Its field of application must be specified.
It must be falsifiable or verifiable,
It must not contradict or limit any other accepted thesis.
An example of a thesis is the Church-Turing thesis for computability. Since computability cannot be defined at the theoretical level, it is defined as anything that can be performed by a Turing machine, an abstract machine.
A hypothesis −from the Greek "hypo", under, and "thesis", proposition− is an assumption, something we presuppose as a basic element necessary to elaborate a theory or thesis.
A conjecture −from Latin "coniectura"− is a statement that is assumed to be true, but has not been proved or disproved to date. Once the truth of a conjecture is proved, it is considered a theorem that can be used to construct other formal proofs.

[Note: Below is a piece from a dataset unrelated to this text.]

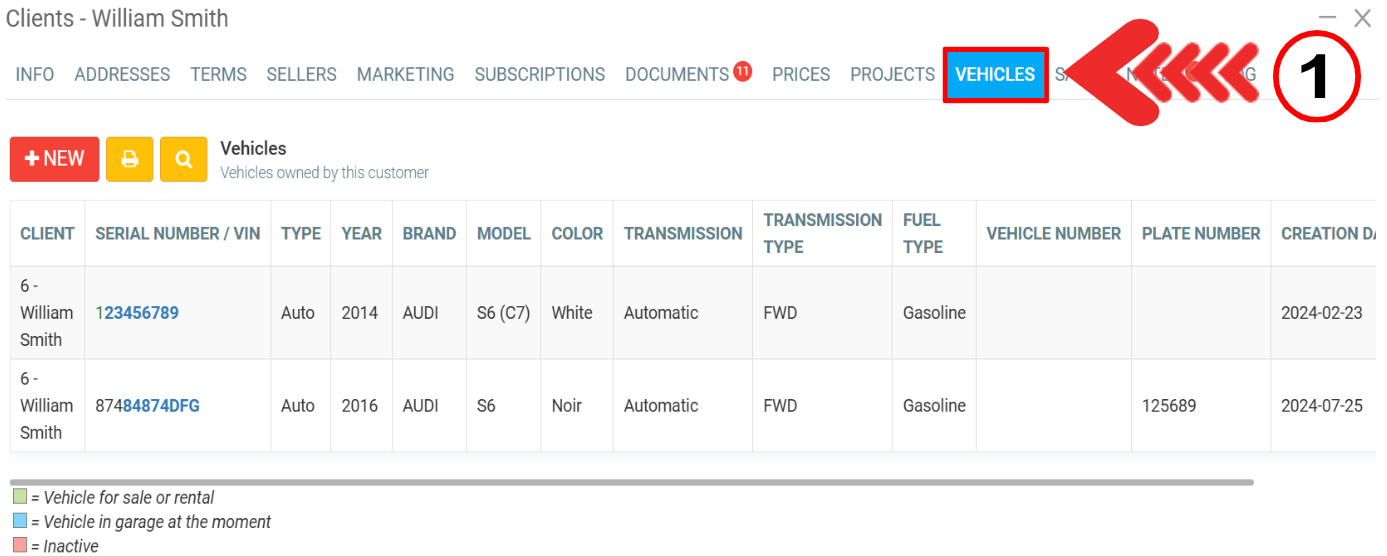Screen dimensions: 1387x556
Task: Go to the SUBSCRIPTIONS tab
Action: [x=539, y=75]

There are many conjectures in mathematics. Until recently, the best known conjecture was the so-called "Fermat's last theorem": the expression an+bn = cn (where < i>a, b, c and n positive integers) is not satisfied for n>>2. Pierre de Fermat noted in a margin of his book of Diophantus' Arithmetic that he had found a solution, but had no space to write it down. This conjecture finally became a theorem (after more than three centuries) when Andrew Wiles proved it in 1995.
MENTAL, a Universal Thesis
MENTAL is a universal thesis about the essential structure of internal and external reality. Any structure or process can be modeled and represented with MENTAL, a universal language based on primary archetypes. It is neither a hypothesis nor a conjecture. It is a thesis that cannot be demonstrated. It cannot be demonstrated for three reasons:
Because, by the very nature of primary archetypes, they are inexpressible. We can only express particular examples.

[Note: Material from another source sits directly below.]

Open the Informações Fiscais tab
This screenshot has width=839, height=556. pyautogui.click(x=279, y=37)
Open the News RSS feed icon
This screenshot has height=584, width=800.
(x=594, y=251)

Because primary archetypes cannot be expressed in more basic concepts.
Because primary archetypes are of an intuitive type, and demonstrating them involves using reason.
MENTAL, as a thesis, fulfills the above properties:
It presents a novel idea that improves the state of the art of, not just one domain, since it is a thesis that affects all domains. This novel idea is clarifying and simplifying.

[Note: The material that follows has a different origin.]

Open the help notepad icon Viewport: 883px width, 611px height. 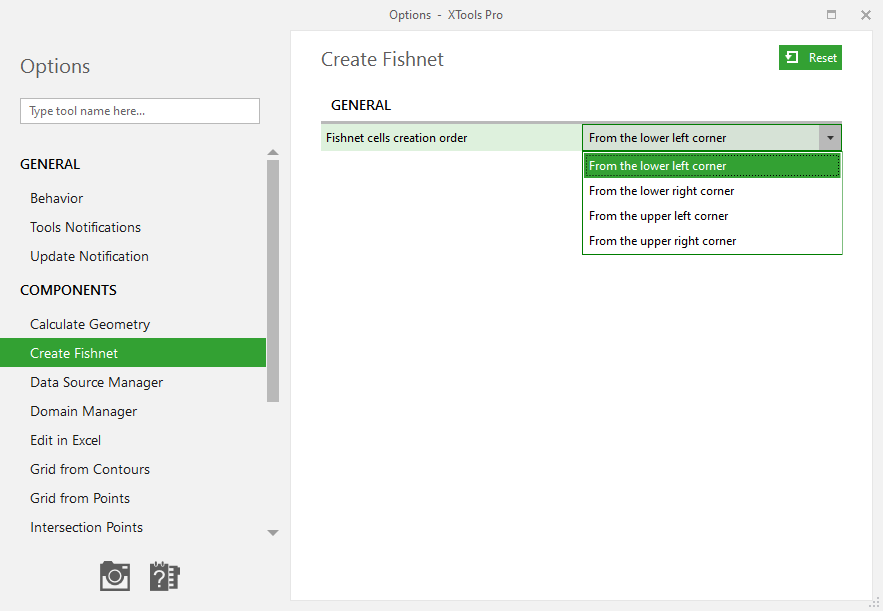[x=164, y=576]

It is a scientific breakthrough. The best scientific breakthroughs are those that unite or unify different domains. The greatest advances in science are integrative, unifying, generalist, synthetic, global, holistic, intuitive, those that allow us to contemplate the totality. The maximum advance would be a theory of everything and MENTAL is it.
It is not contradictory, it is well founded, and its description is clear and simple.
Its field of application is universal. It is a thesis along the lines of the Church-Turing thesis as a computational model. But MENTAL is an operational (or computational) and descriptive model.
It is falsifiable. MENTAL cannot be proved. It can only be falsified, i.e., show an example that cannot be expressed by language.
It does not contradict or limit any other accepted thesis.
MENTAL is also a thesis in the literal sense because it is based on a doctoral thesis. A doctoral thesis is a paper presented as a document that solves a problem or supports a novel idea and is formally presented and defended, orally, before a tribunal (examining board).
Bibliography
Eco, Umberto. Cómo se hace una tesis. Técnicas y procedimientos de investigación, estudio y escritura. Gedisa, 1997. Disponible en Internet.
Eco, Umberto; Farina, Caterina Mongiat. How to Write a Thesis. The MIT Press, 2015.
Fernández de Marcos Morales, Ramón Jesús. Elaboración, preparación, y defensa de una tesis doctoral. Gerüst Creaciones, 2011.
Gallego Fernández, Antonio. Ser doctor: Cómo redactor una tesis doctoral. Fundación Universidad-Empresa Madrid, 1987.
Linde Paniagua, Enrique. Cómo se hace una tesis doctoral. Colex, 2014.
Phillips, Estelle M. La tesis doctoral. Un manual para estudiantes y sus directores. Profit, 2008.
Rivera Camino, Jaime. Cómo escribir y publicar una tesis doctoral. ESIC Editorial, 2011.
Turabian, Kate L.; Booth, Wayne C. A Manual for Writers of Research Papers, Theses, and Dissertations. University of Chicago Press, 2013.